Lo Chan Peng applies the glazing technique on his 2020 Portraiture series. The canvases are almost hyperrealistic, with metaphoric and metonymic details, the dramatic compositions respond to the disciplined forms. At close up, these paintings lack the flawless appearance – the broad brushworks blind the sitters’ eyes, blemish their cheeks whilst unclarified grains and splashes of paint are liberally applied to the canvas or scraped on the edges to create an uneven surface. Apart from the traditional glazing technique, Lo works with unusual methods such as scraping, engraving, covering up and layering, for the “damaging” of the surface create incredibly dramatic conflict between illusion and reality. From form to shapelessness, perfection to sabotage, order to chaos, structure to collapse, two-dimensional to three-dimensional, reproduction to presentation, and the reality of reproduction to the realisation of the material!

 

Children of Syria borrows pictures from photojournalism to display Lo’s concerns for the victims. The still images contain a strong sense of narrative, yet no conclusions are provided. The series display the ridiculous and miserable conditions men live in, and how the artist’s empathy for those sufferers is reflected on his works.

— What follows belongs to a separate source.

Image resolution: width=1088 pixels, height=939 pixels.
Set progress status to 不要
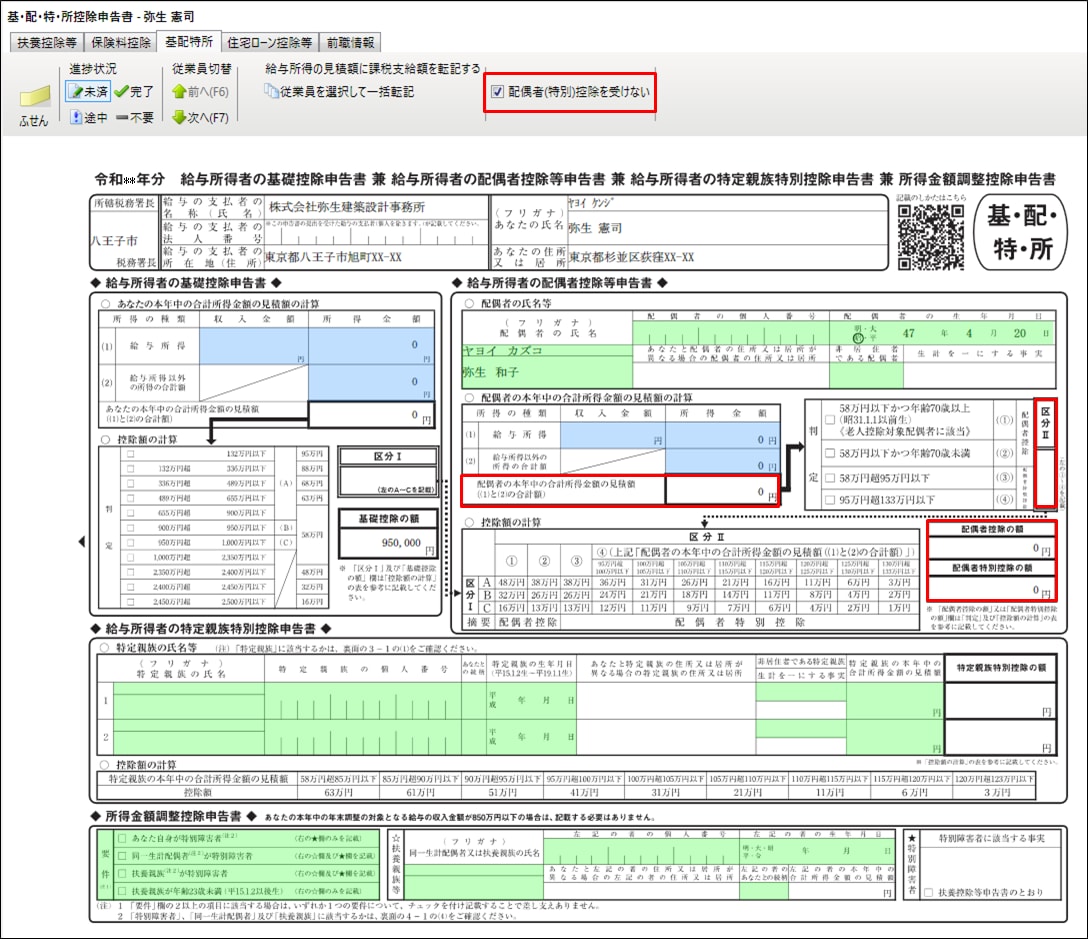click(134, 118)
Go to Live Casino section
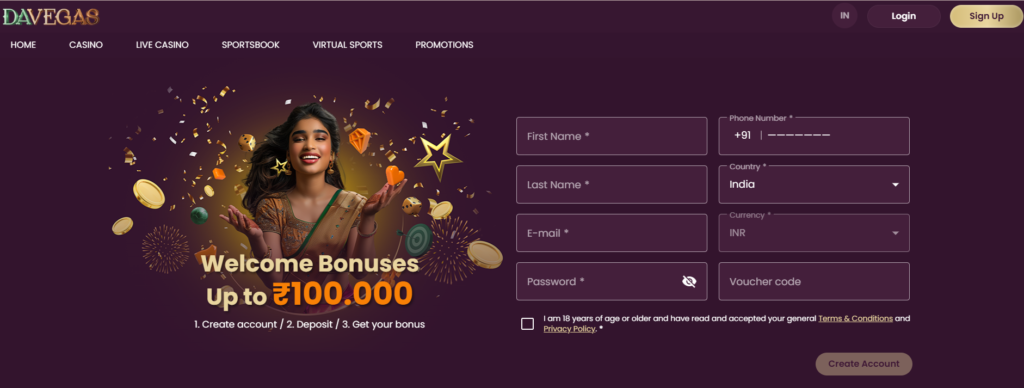 tap(162, 45)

He said it has been finished is a metaphoric representation of the Passion of Christ and the path to redemption he had carved out. The Historical Figures series focus on the “history changers”, through the mechanical reproduction of well-known portraits, Lo’s paintings highlight the time differences between photographs taken in the past and the canvases that are being painted today. Through studying subjects of this this kind, Lo Chan Peng works on the balance between sentimental imagination and sensible observation, painting aesthetics and the impact of the society.

 

During Lo Chan Peng’s unvoluntary seven-year sabbatical, the solitude helped him build up a tough appearance, yet he still had to face some of the most challenging events in life, from which he made major discoveries. His mind sublimed whilst his paintings solidified, as seen in the monumental Lumière paintings and A Brief History of Time. The miniature hyperrealistic sculptures above the paintings purify the compositions by relocating the figures from painted forms to three-dimensional sculptures. Lumière depicts the shadows casted by time, whilst the sculptures bear the mystery of life and death. The two panels of A Brief History of Time transform themselves into two giant stelae, standing there in silence and enduring the weight of art history and history, and allowing the artist to carve on the impressions of each dynasty to strap the past and future of the humankind together. Lo Chan Peng gradually detaches himself from the shallow appearances in order to seek for the mind-blowing truth and reality under the deceiving surface.